- Quoted text

......

The EIA duty has even been raised in international arbitration, such as the 1995 Nuclear Tests case before the ICJ. In 2010, the ICJ declared in the Pulp Mills on the River Uruguay (Argentina v. Uruguay) case that EIA in the transboundary context had become a binding norm of international law. Judgment, 2010 I.C.J. Rep. 14, ¶ 204 (Apr. 20, 2010).

However, these anecdotes do not tell the full story of NEPA’s conquest. In 1992, a survey of EIA legislation around the world by Professor Nick Robinson found only 39 nations with EIA requirements, in addition to a number of treaties and organizations with EIA provisions. Nicholas A. Robinson, International Trends in Environmental Impact Assessment, 19 B.C. Env’t Aff. L. Rev. 591, 595 (1992) [hereinafter Robinson]. Subsequent surveys such as a 1995 report by United Nations Environment Programme (UNEP) and a 1996 study by the IAIA found a growing number of nations adopting an EIA duty. A 1998 study by the International Institute for Environment and Development of then-existing EIA regulations and guidelines provided the most comprehensive survey at that time, counting 108 nations with legislation imposing an EIA duty, a little more than half of all UN member states. Annie Donnelly et al., A Directory of Impact Assessment Guidelines (2d ed. 1998). Some two decades later, a 2018 survey shows that the EIA norm has now been adopted in at least 183 countries and jurisdictions, including the European Union, Palestine, and Taiwan. Yang, supra, at 545.

The Contours of Environmental Impact Assessment Across the World

The 2018 survey results show that at least 183 countries (out of 197), about 93%, impose an EIA duty by legislation and/or regulation and another eight multilateral development banks and national development aid agencies require it as part of their operational processes, including lending practices. The survey also identified six states that did not possess an EIA requirement (Eritrea, Nauru , Singapore, Somalia, South Sudan, and Suriname), while it was unable to ascertain with sufficient confidence the status of eight other states (Barbados, Central African Republic, Holy See, Monaco, San Marino, St. Kitts and Nevis, St. Lucia, and St. Vincent and Grenadines).

There are important variations among the EIA approaches around the world. Nevertheless, it is possible to identify commonly encountered issues, shared approaches, and diverging trends. For example, questions of what an EIA should consist of, how environmentalists and others can be involved, the public availability of EIA documentation, and the substantive effect of the EIA conclusions (i.e., are they merely advisory or does a negative environmental impact require changes to a project proposal) are common issues. Some of these have given rise to shared insights. For example, the significance of a project’s impacts is context dependent and cannot be based solely on the absolute size of a project “without also taking [its] nature and location into consideration,” especially factors such as fauna, flora, soil, water, climate, cultural heritage, and the risk of substantial or irreversible change. Commission v. Ireland, C-392/96 (Sept. 21, 1999), [1999] ECR I-5901 [EU], paras. 65–67.

Other issues are concerns about the adequate analysis of available and reasonable alternative options, improper segmentation or scoping of projects so as to avoid triggering significant impacts, and the requirement to include cumulative impacts in the analysis. A full-blown EIA analysis can be avoided through mitigation measures that abate significant environmental impacts, denoted as a mitigated FONSI (finding of no significant impact) under NEPA. Finally, many jurisdictions, such as Liberia and Kenya, explicitly incorporate EIA into the licensing process, conditioning the grant of a license on an EIA determination that there is no significant impact.

......

- Exercise requirements
1 – Reproduce word for word everything in the EIA passage from "Other issues are" down to "no significant impact.".
2 – According to the EIA passage, how many nations did the 1998 study by the International Institute for Environment and Development count as having legislation imposing an EIA duty?

- Data extract
......

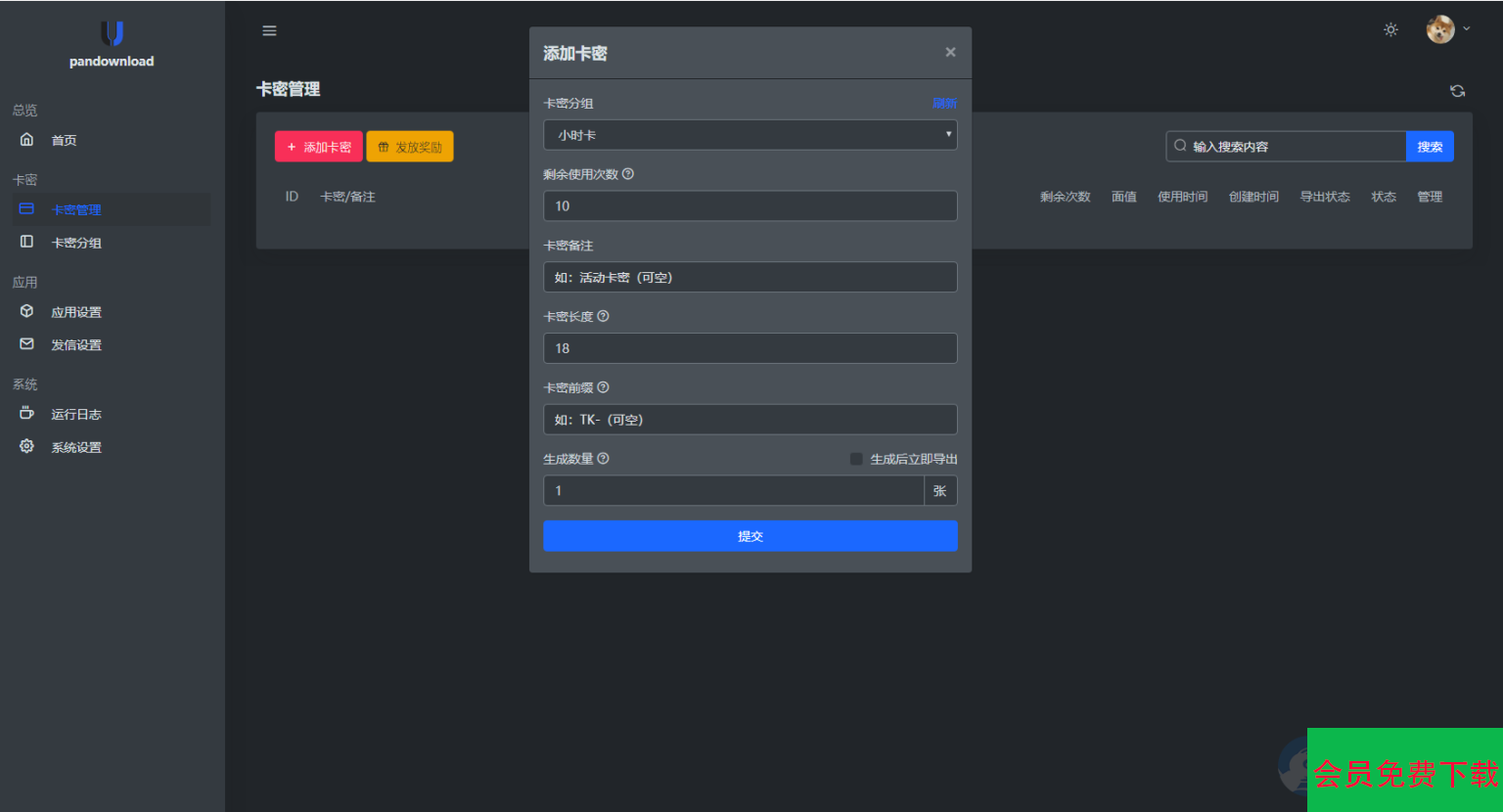The width and height of the screenshot is (1503, 812).
Task: Close the 添加卡密 dialog
Action: pyautogui.click(x=950, y=53)
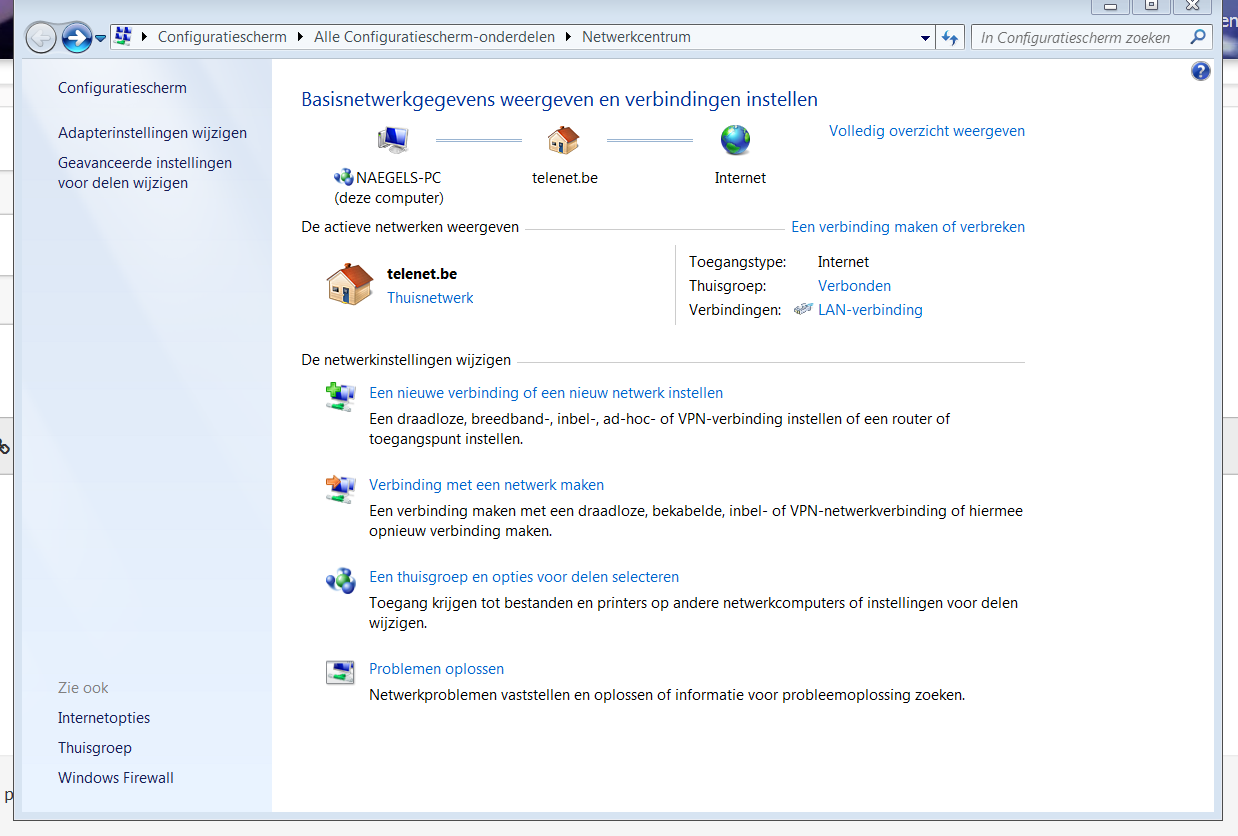
Task: Go forward with the navigation arrow button
Action: pos(76,38)
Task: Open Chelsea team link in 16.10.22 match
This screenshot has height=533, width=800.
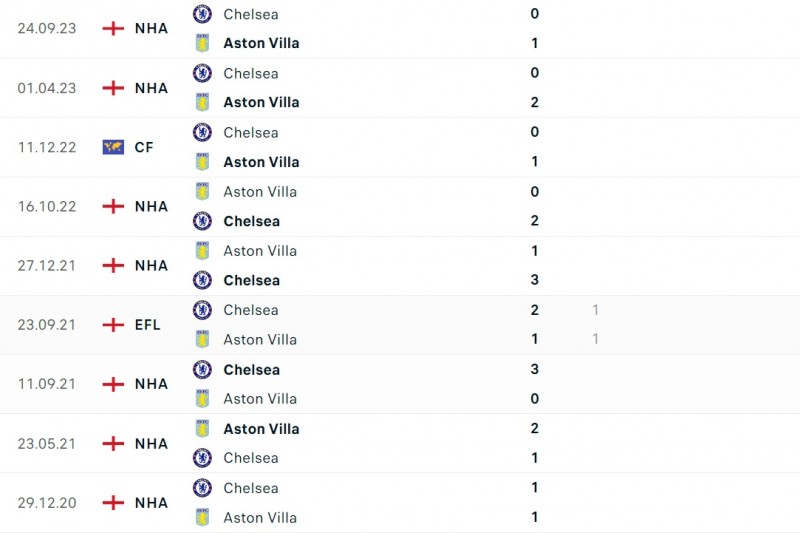Action: pyautogui.click(x=251, y=221)
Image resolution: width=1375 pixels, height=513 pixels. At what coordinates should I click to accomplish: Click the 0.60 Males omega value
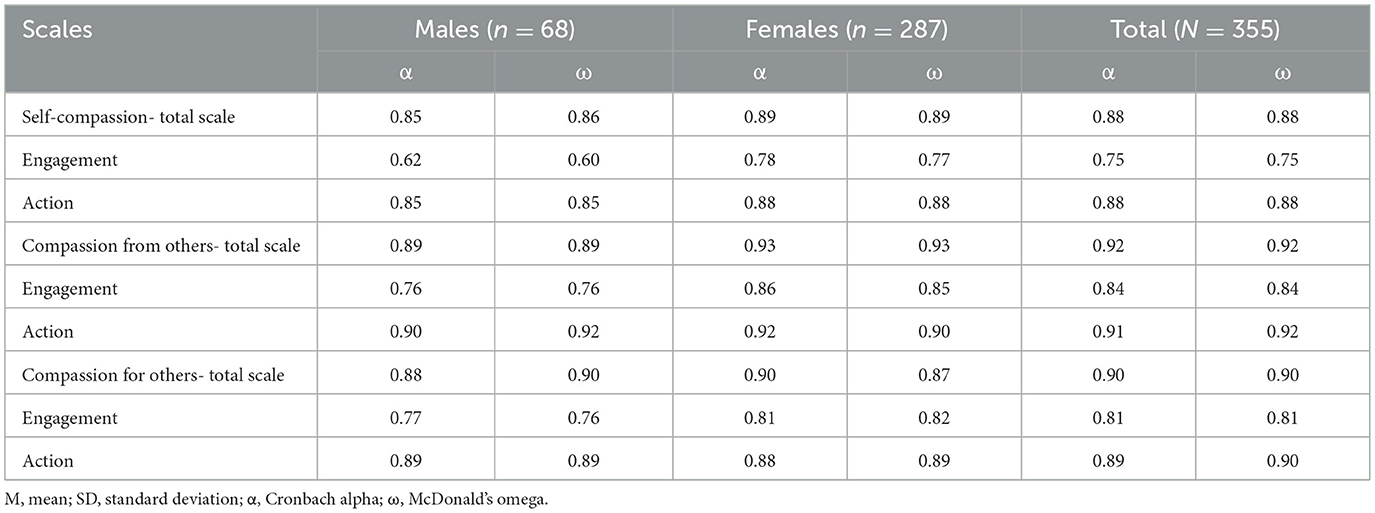[x=583, y=160]
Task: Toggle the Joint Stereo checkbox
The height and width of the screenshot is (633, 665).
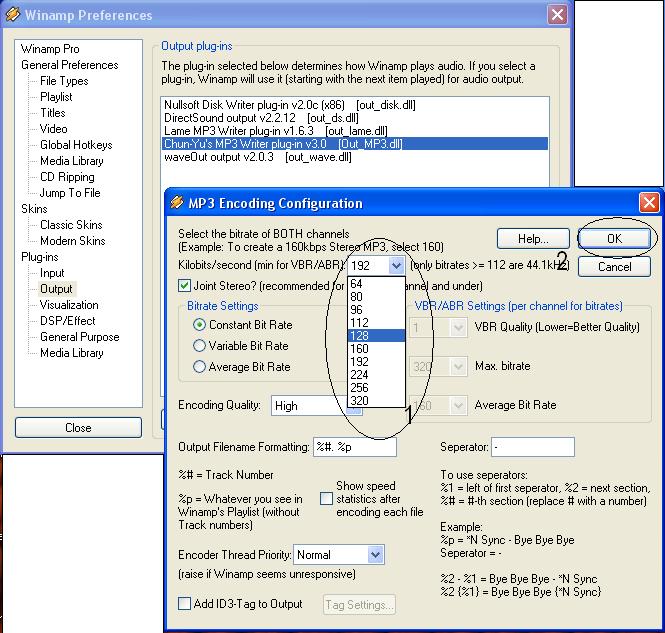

......

- Results of the exercise
1 –
Other issues are concerns about the adequate analysis of available and reasonable alternative options, improper segmentation or scoping of projects so as to avoid triggering significant impacts, and the requirement to include cumulative impacts in the analysis. A full-blown EIA analysis can be avoided through mitigation measures that abate significant environmental impacts, denoted as a mitigated FONSI (finding of no significant impact) under NEPA. Finally, many jurisdictions, such as Liberia and Kenya, explicitly incorporate EIA into the licensing process, conditioning the grant of a license on an EIA determination that there is no significant impact.

2 – 108 nations.